I hope we all can discover some advantages in the this magic square.
8 1 6
3 5 7
4 9 2
It is also the opposite of the roulette table display!
Hello tayzar,
Your MAGIC SQUARE concept made me look at CODE 4......
You note the first 2 patterns and play against the third pattern as its LOGICAL continuation......
3C2A
3C1C
3C2A......LOGICAL continuation, BET against 3C2A
I think it might produce the same results as standard CODE 4, maybe not..........
M^2, nice concept........
MAGICAL thing MIGHT be that you are playing against 4 triples forming?.?.?.?
3C2A 3C2A
3C1C = 3C2A
3C2A. 3C2A
Very rare.......
Any thoughts out there?
I am going to explain my magic square idea again in more clear ways.
Please look below.
2 9 4
7 5 3
6 1 8
I'm sure you all have seen this magic square.
I'll transform it into roulette terms in even chance.
B R B E O E
R R R O O O
B R B E O E
NOW, I'll apply on only RED/BLACK.
To be clear,
I'll use algebra notations - a,b,c for columns and 1,2,3 for rows.
a b c
B R B 1
R R R 2
B R B 3
I''l bet for the outcomes of b3 & c3. But,
If my first bet, b3 wins, I won't bet on c3, and reset.
Only if my first bet, b3 loses, I'll bet my second bet, c3;then whether win or lose, reset.
Bet Selection
(1) b3 bet is in two possible ways:
If a2 & c2 are in the same color, bet the same color as b1. If b1 is RED, bet RED; (or) b1 is BLACK, bet BLACK.
(OR)
If a2 & c2 are in the opposite colors, bet the opposite color of b1. If b1 is RED, bet BLACK; (or) b1 is BLACK, bet RED.
Similarly
(1) c3 bet is in two possible ways:
If a3 & c1 are in the same color, bet the same color as a1. If a1 is RED, bet RED; (or) a1 is BLACK, bet BLACK.
(OR)
If a3 & c1 are in the opposite colors, bet the opposite color of a1. If a1 is RED, bet BLACK; (or) a1 is BLACK, bet RED.
But you should remember that c3 bet is possible only if b3 bet is lost.
Now let's see it!!
Hello tayzar,
I don know......
Do you have any stats?......
Hi tayzar
sorry to burst your bubble, but I did an excel sheet and tested it using your rules, and sorry to say it tanks like any other system.

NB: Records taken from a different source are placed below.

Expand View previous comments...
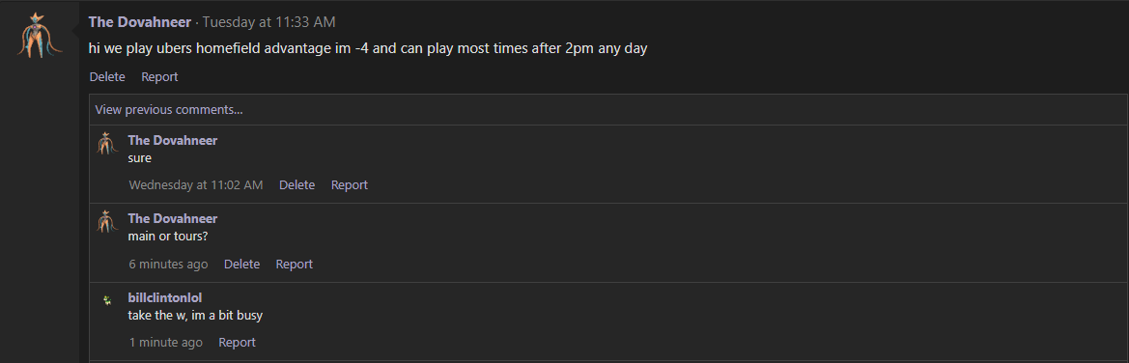[168, 109]
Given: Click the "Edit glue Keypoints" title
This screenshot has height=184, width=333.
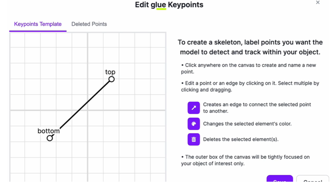Looking at the screenshot, I should click(x=169, y=5).
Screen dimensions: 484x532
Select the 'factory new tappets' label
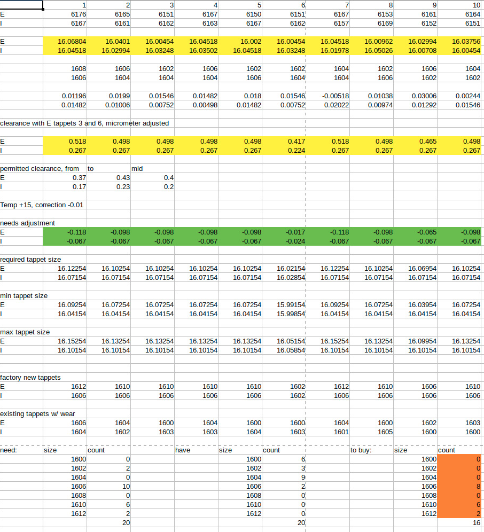(30, 378)
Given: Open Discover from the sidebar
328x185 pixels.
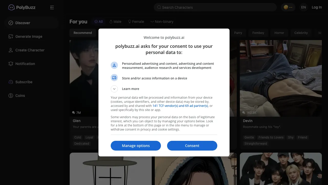Looking at the screenshot, I should [23, 23].
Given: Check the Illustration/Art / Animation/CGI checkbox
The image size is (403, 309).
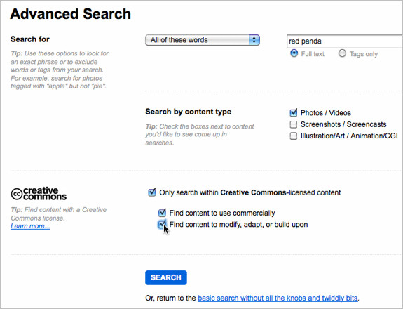Looking at the screenshot, I should point(293,136).
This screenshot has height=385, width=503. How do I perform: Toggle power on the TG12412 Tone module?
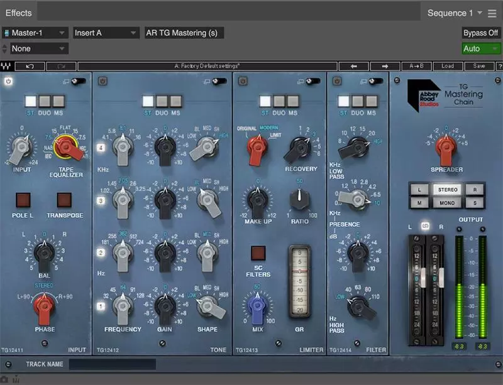point(102,80)
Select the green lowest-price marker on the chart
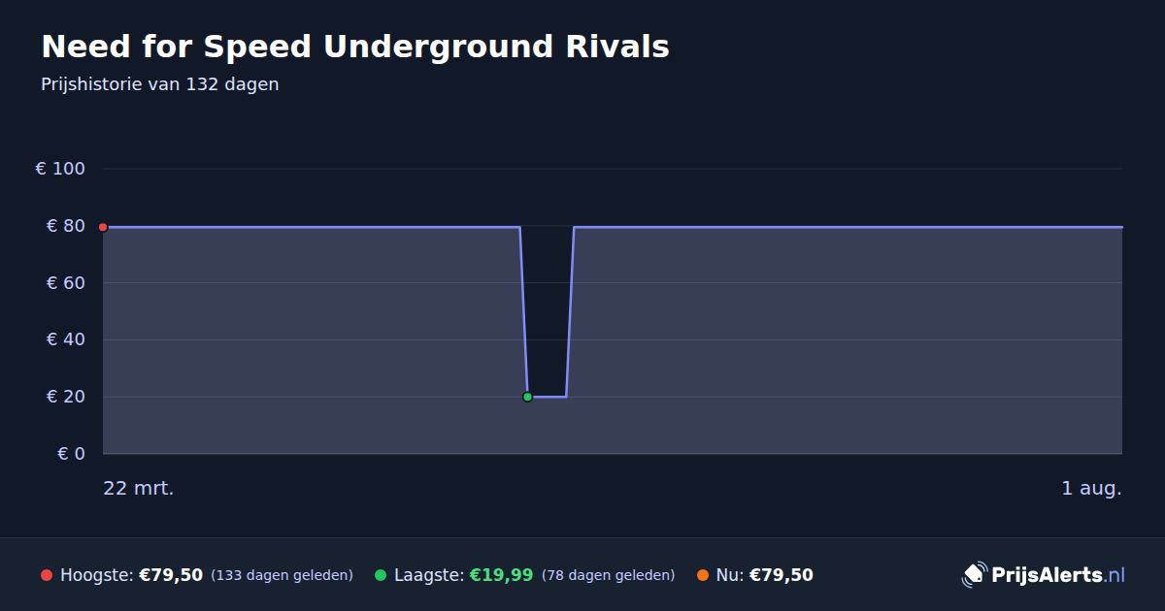 tap(527, 397)
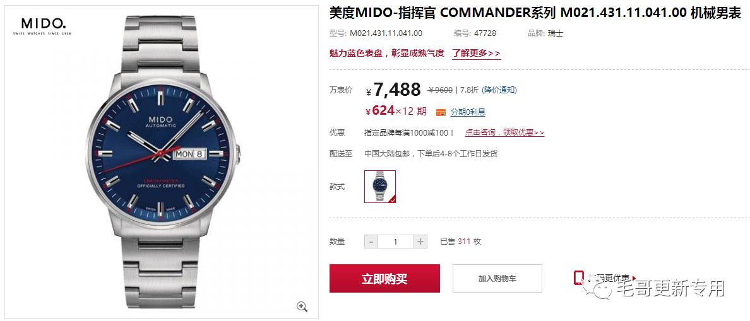This screenshot has height=321, width=750.
Task: Open the 了解更多>> link
Action: coord(477,53)
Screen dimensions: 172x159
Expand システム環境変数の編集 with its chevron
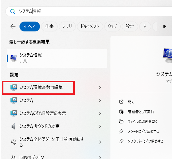pyautogui.click(x=100, y=88)
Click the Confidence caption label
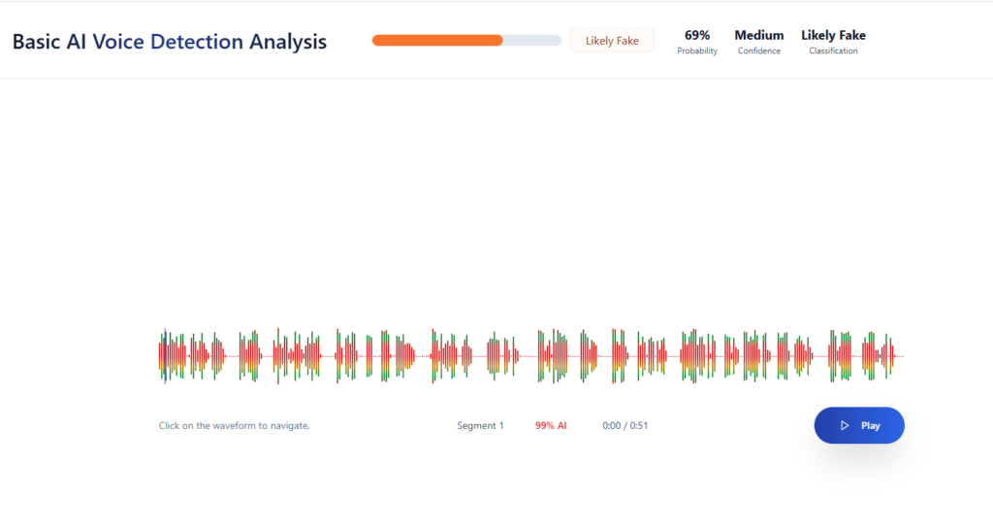993x530 pixels. point(758,51)
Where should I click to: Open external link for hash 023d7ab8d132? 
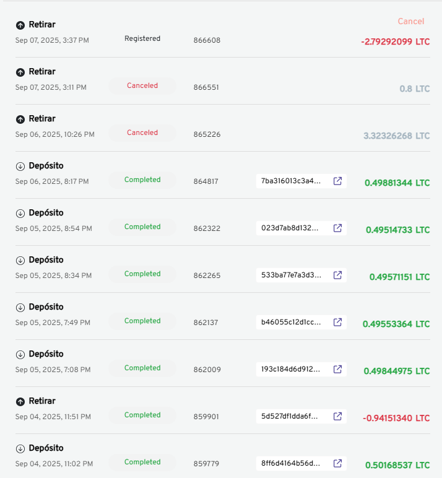(338, 228)
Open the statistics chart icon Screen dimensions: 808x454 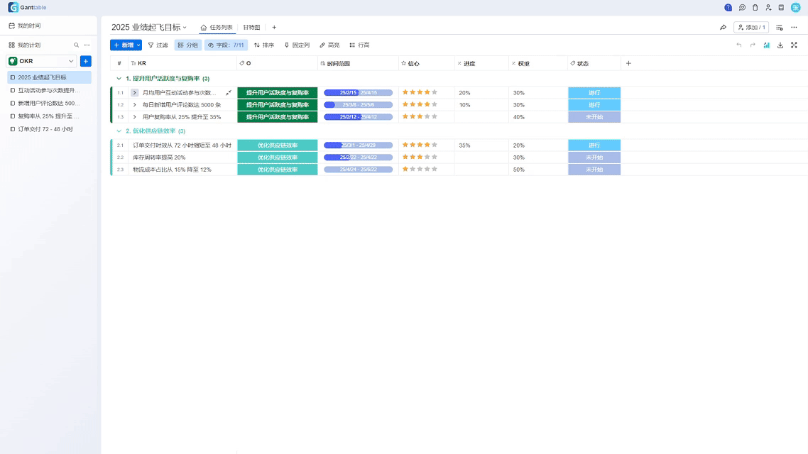(x=767, y=45)
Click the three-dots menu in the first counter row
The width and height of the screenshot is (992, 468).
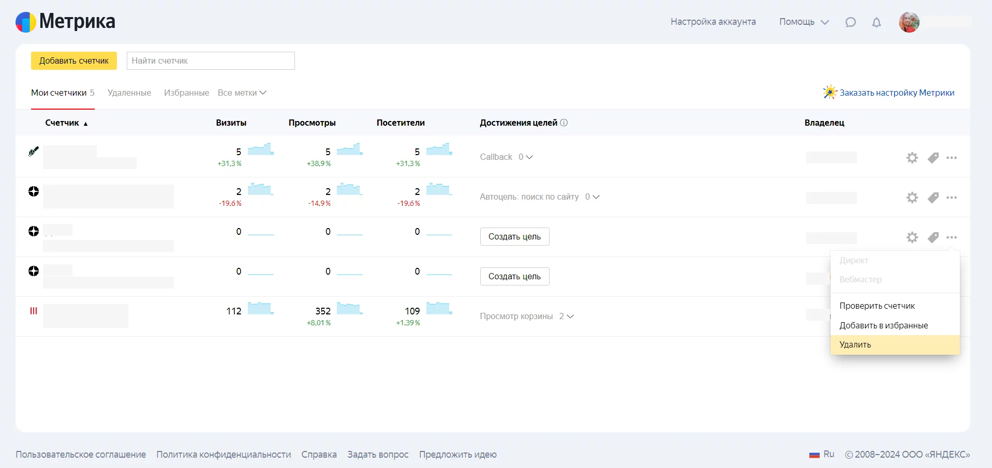tap(951, 158)
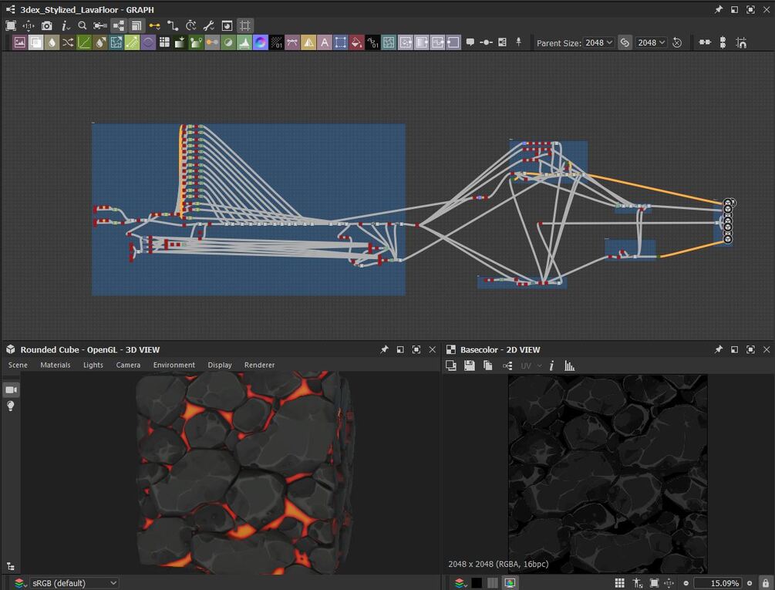
Task: Open the Parent Size width dropdown
Action: [598, 42]
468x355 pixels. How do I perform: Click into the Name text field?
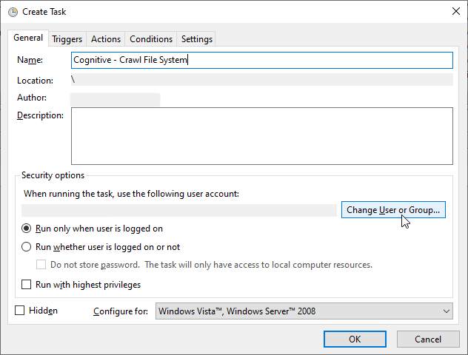(x=261, y=60)
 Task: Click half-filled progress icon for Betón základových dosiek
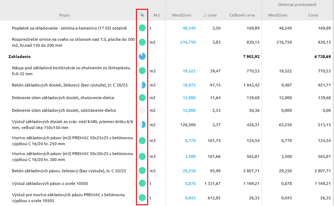(x=142, y=85)
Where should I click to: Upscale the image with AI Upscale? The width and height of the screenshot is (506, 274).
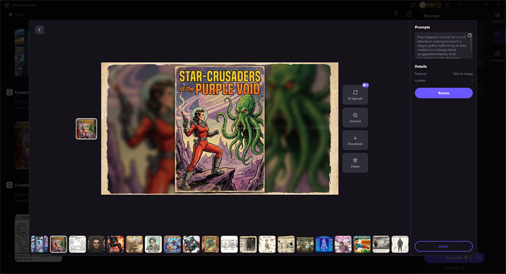(355, 95)
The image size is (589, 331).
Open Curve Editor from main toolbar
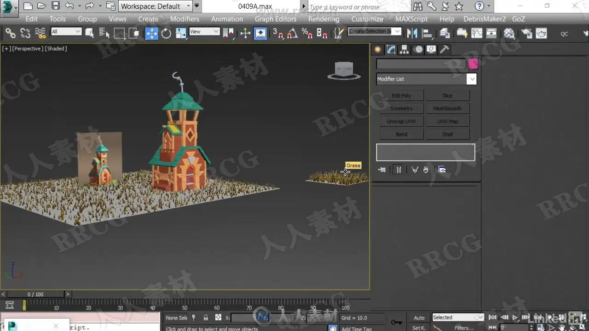[477, 33]
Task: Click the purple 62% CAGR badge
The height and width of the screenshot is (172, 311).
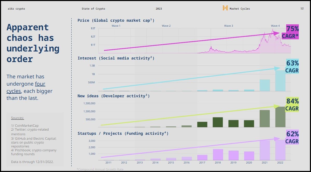Action: 292,137
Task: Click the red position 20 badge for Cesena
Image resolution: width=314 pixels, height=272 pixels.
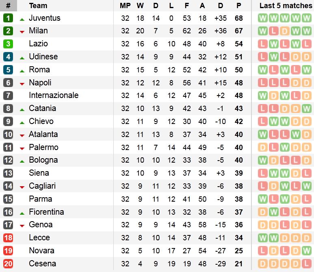Action: pyautogui.click(x=8, y=263)
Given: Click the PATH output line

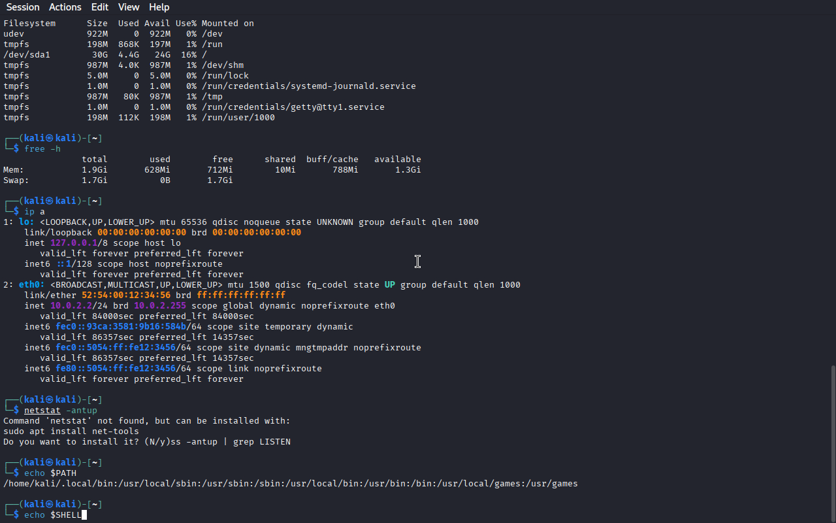Looking at the screenshot, I should [x=291, y=484].
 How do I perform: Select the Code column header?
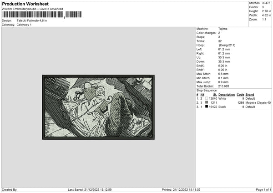click(x=240, y=95)
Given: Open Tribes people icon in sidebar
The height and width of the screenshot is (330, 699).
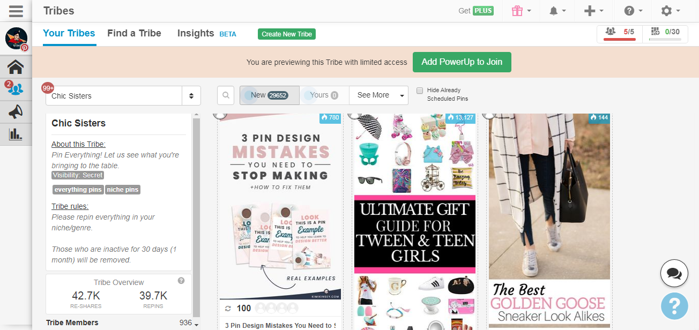Looking at the screenshot, I should (x=16, y=89).
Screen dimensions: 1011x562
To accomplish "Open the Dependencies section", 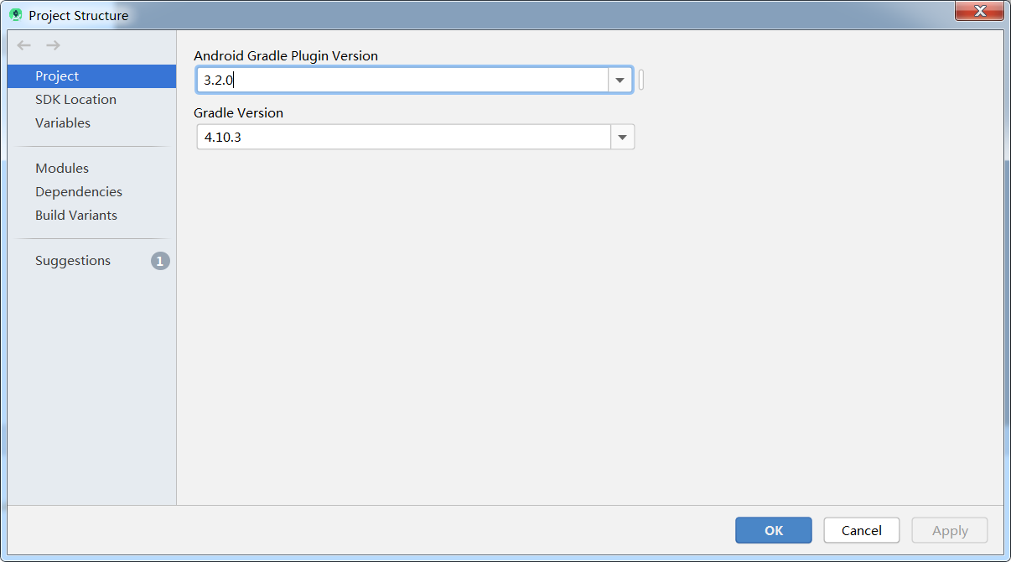I will pos(78,191).
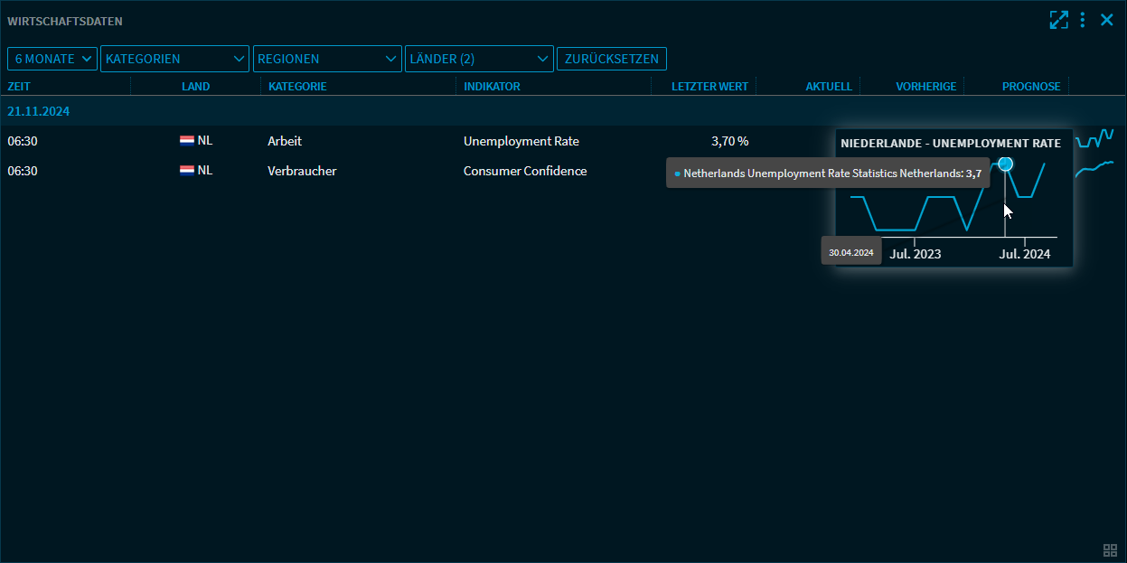Sort by the Indikator column header
Image resolution: width=1127 pixels, height=563 pixels.
tap(492, 87)
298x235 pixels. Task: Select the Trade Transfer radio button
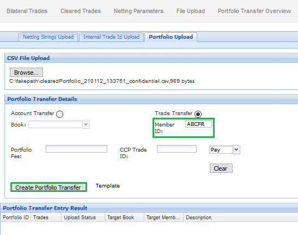pos(198,114)
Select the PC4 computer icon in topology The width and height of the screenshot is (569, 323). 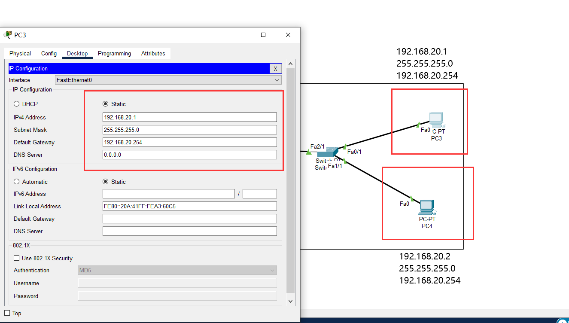tap(426, 207)
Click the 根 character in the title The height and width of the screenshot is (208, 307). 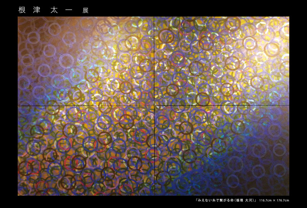(x=22, y=10)
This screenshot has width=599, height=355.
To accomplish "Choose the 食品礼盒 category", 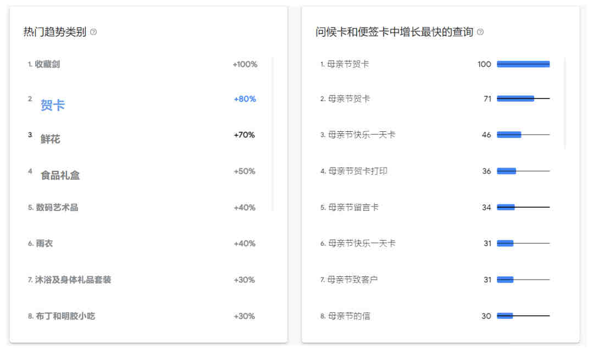I will (x=60, y=175).
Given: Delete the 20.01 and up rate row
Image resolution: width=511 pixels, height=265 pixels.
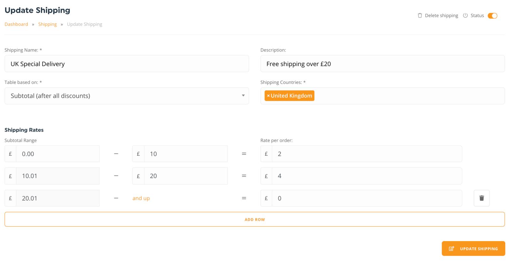Looking at the screenshot, I should coord(481,198).
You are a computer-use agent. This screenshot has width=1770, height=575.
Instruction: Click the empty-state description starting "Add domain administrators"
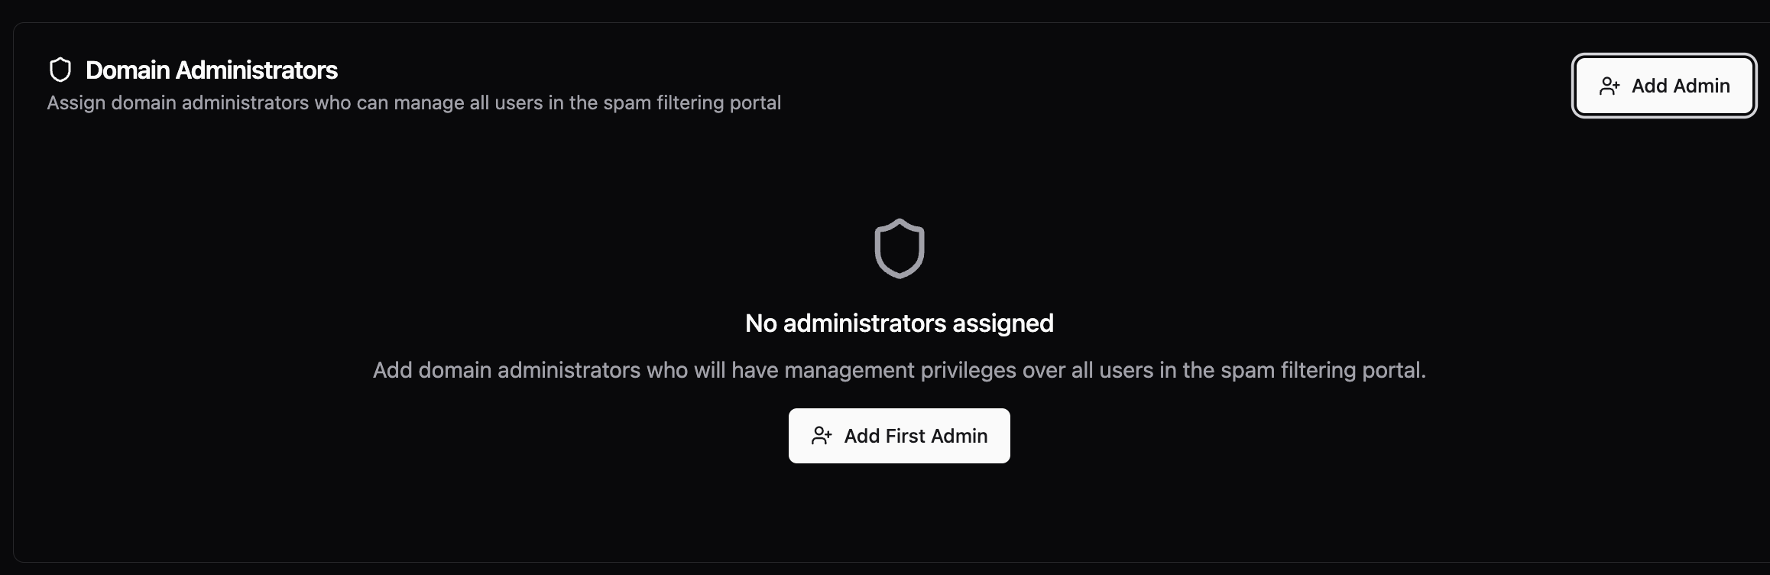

Using a progression it tanks even faster.
I liked the idea though, I found it quite novel.
Better luck next time.
TTT
Hmmmm ! I might have to eat my words .....
I've been playing on BV real money with divisor plan ( aggressive EC mode ) and it's been doing ok.
Will keep you updated on my results.
TTT
Yes I'm definitely swallowing a few vowels.
There's something magical in the air after all.
I'm now playing R/B E/O at the same time using two separate progressions.
TTT
Quote from: TicTacToe on Jul 30, 08:02 PM 2011
Hi tayzar
sorry to burst your bubble, but I did an excel sheet and tested it using your rules, and sorry to say it tanks like any other system. Using a progression it tanks even faster.
I liked the idea though, I found it quite novel.
Better luck next time.
TTT
Were you playing differently at the beginning? What was the "mistake"? How deep you went?
Hi ALL,
Thanks for your comments!
I appreciate yours!
Today I went to a local casino and played some games. The results are below.
RBBBRBRRBRBBRRRBBRBBRBRB
I played every spin with 2-step martingale, 1,2 unit.
Please look at my record.
RBB
BRB
RRB LW +1
BBR
BRR
BR W +2
BRB
RRB
RB W +3
RBR
RBR
BB W +4
BRR
BRB
BR W +5
RRB
RBB
RRR LL +2
BRB
BRR
RB W +3
RBB
RRR
BB W +4
BBR
RRB
BR W +5
BRR
RBB
RB W +6
RRR
BBR
BB W +7
RRB
BRB
BR W +8
RBB
RBB
RBR LL +5
BRB
BRB
RB L +4
Then the session was over and I came home.
Would you all advise me which progression/ MM may be better for this?
Good luck for ALL!
tayzar
Quote from: tayzar on Jul 31, 09:53 AM 2011
Would you all advise me which progression/ MM may be better for this?
Have you tried this: link:://rouletteforum.cc/full-systems/tank-this-if-you-can!!!!/msg61626/#msg61626 (link:://rouletteforum.cc/full-systems/tank-this-if-you-can!!!!/msg61626/#msg61626) ?
Thanks marivo!
But I want to bet on only one even chance, for example- only RED/BLACK.
PLEASE!!!!!
tayzar
Bump
Did anyone ever really give this idea a proper test?